SHARE A year of COVID deaths: How the virus spread into every corner of Cook County
Joanna Bermudez of Cicero died of COVID-19 in August.

Joanna Bermudez of Cicero died of COVID-19 in August.

Provided

When the coronavirus first hit Chicago and Cook County last spring, Black residents bore the brunt of the surging death toll.

But over the past year, as Cook County deaths have climbed toward 10,000, the virus has wreaked havoc in nearly every corner of the region. Low-income communities of all ethnicities have been hit especially hard, from the heavily Hispanic neighborhoods around Cicero to majority-white areas like Niles and Oak Lawn.

Early pandemic hot spots like South Shore have been surpassed by communities like Cicero, where two low-rated nursing homes and a profusion of multifamily apartment buildings have led to consistently high death rates, according to interviews with public health experts and government officials and an analysis of Cook County death data and medical records by the Chicago Sun-Times and the Brown Institute for Media Innovation’s Documenting COVID-19 project.

The number of total deaths in Cook County is only below the dense counties that make up New York City and Los Angeles.
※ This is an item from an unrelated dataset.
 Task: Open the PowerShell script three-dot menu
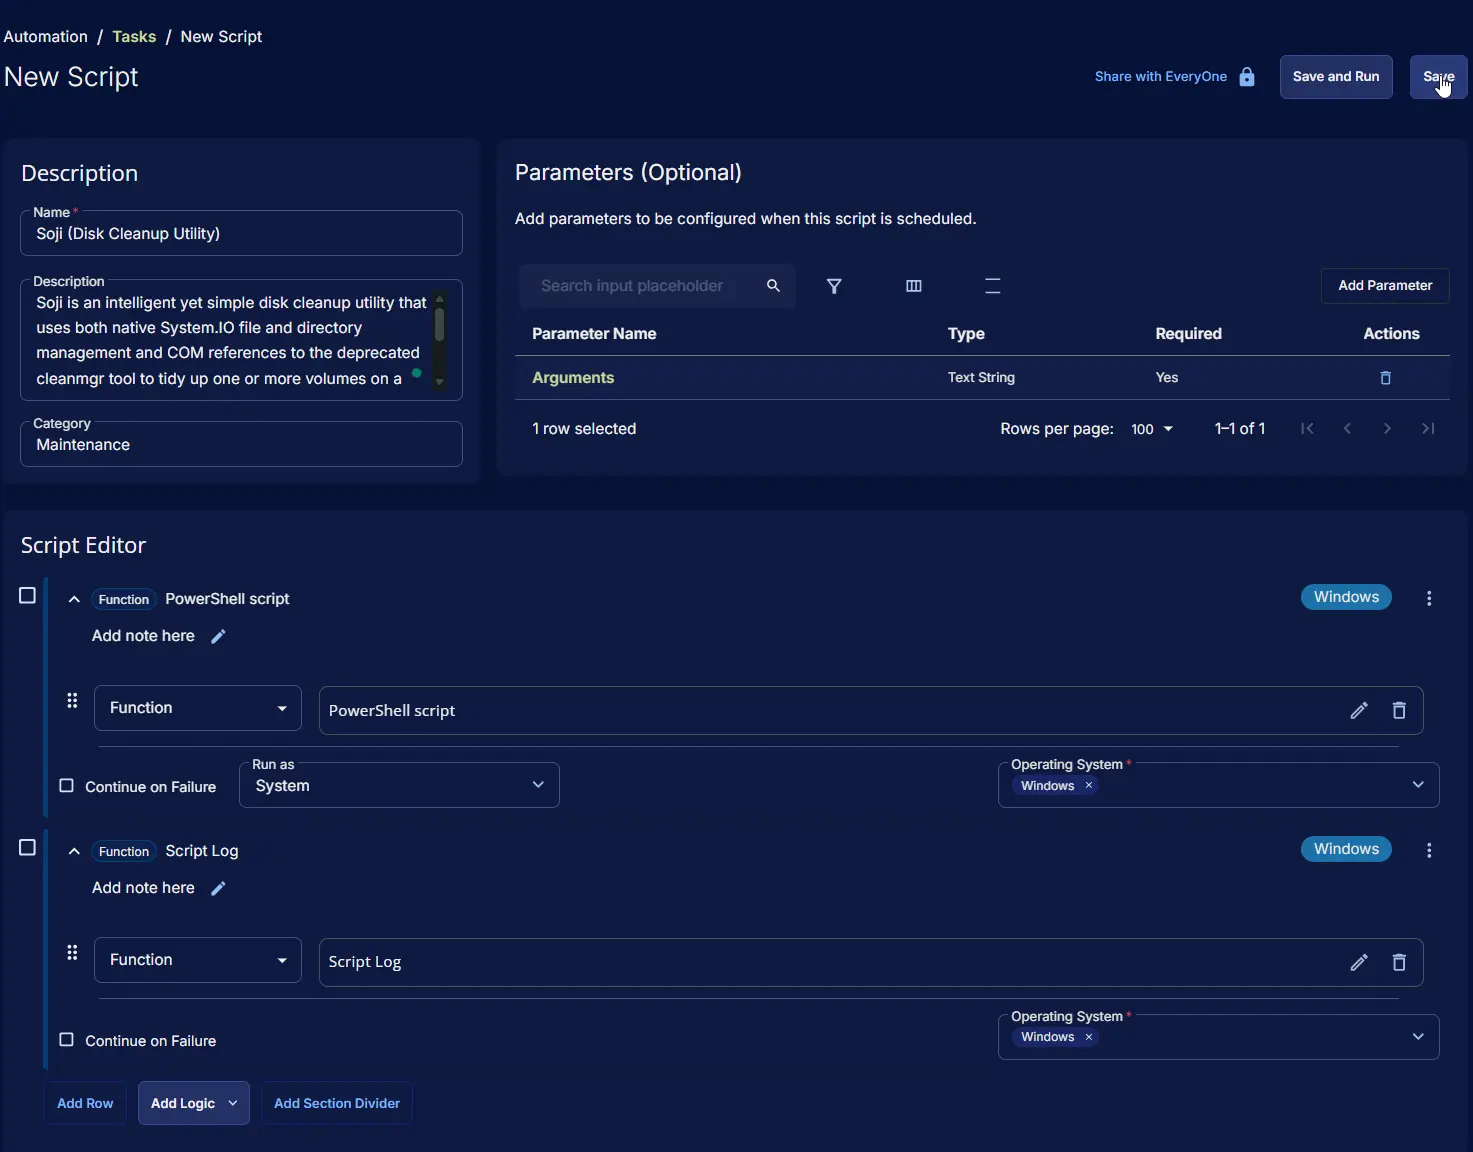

Cook County also ranks in the top third of large U.S. counties in per-capita COVID-19 death rate, at 193 deaths per 100,000 people — far behind the nation’s hardest-hit areas, such as the Bronx, Queens and Brooklyn, but far worse than metro areas like Cleveland, Dallas and Manhattan.

“Things have evolved over time,” said Dr. Ngozi Ezike, director of the Illinois Department of Public Health. “At the beginning of the first wave, we did see a very disproportionate effect in case rates — the likelihood of being positive — if you were Black or brown. You also had a higher rate of dying if you were Black or brown, and you could tie that initially to the lack of testing. We had lower rates of testing in these same communities that were more likely to be positive and have these severe outcomes.”

The medical examiner’s data — including death location details obtained through public-records requests, and investigative death reports — show:

  • At the height of the first wave of the pandemic last April, a majority of monthly Cook County COVID-19 deaths, 42.5%, were of Black residents, while 36% of deaths were of white residents and 15.4% were of Latinos. Those figures stood in stark contrast to the county’s racial makeup, which is 42% white, 23.8% Black and 25.6% Latino.
  • But since the spring, COVID-19 deaths in Cook County have become more representative of the Chicago area’s racial makeup, reflecting the widespread community transmission of the virus. By the end of February, 43.8% of all COVID deaths were white; 21.9% were Latino; and 27.6% were Black.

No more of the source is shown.